> [WORK ITEM]
The answer should contain every record below, output exactly.
---------- MATERIAL SUPPLIED ----------
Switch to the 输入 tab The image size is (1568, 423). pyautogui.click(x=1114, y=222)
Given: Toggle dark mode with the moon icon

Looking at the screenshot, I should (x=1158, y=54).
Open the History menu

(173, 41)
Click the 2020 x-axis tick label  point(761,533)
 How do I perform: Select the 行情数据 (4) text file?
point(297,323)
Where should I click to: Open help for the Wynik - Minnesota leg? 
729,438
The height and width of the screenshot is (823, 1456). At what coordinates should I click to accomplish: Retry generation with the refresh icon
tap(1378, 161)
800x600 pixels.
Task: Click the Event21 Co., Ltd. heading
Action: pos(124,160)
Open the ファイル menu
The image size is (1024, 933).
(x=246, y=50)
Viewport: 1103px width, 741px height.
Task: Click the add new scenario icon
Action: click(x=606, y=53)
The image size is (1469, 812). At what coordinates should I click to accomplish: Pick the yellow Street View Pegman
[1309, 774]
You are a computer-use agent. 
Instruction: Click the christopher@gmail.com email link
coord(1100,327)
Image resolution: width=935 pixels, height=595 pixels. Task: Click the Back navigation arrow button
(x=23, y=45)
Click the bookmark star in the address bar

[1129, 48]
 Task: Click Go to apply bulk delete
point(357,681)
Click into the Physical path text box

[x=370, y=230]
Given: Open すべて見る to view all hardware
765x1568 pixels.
----------
> [SOLUTION TO THIS TASK]
Switch to the 输入 tab The image size is (1568, 423). pyautogui.click(x=1114, y=222)
Given: Toggle dark mode with the moon icon

Looking at the screenshot, I should (x=1158, y=54).
Open the History menu

(173, 41)
Click the 2020 x-axis tick label  point(761,533)
 How do I perform: Select the 行情数据 (4) text file?
point(297,323)
Where should I click to: Open help for the Wynik - Minnesota leg? 
729,438
The height and width of the screenshot is (823, 1456). At what coordinates should I click to accomplish: Retry generation with the refresh icon
tap(1378, 161)
800x600 pixels.
Task: Click the Event21 Co., Ltd. heading
Action: pos(124,160)
Open the ファイル menu
The image size is (1024, 933).
(x=246, y=50)
Viewport: 1103px width, 741px height.
Task: Click the add new scenario icon
Action: click(x=606, y=53)
The image size is (1469, 812). At what coordinates should I click to accomplish: Pick the yellow Street View Pegman
[1309, 774]
You are a computer-use agent. 
Instruction: Click the christopher@gmail.com email link
coord(1100,327)
Image resolution: width=935 pixels, height=595 pixels. Task: Click the Back navigation arrow button
(x=23, y=45)
Click the bookmark star in the address bar

[1129, 48]
 Task: Click Go to apply bulk delete
point(357,681)
Click into the Physical path text box

[x=370, y=230]
Given: Open すべて見る to view all hardware
765x1568 pixels.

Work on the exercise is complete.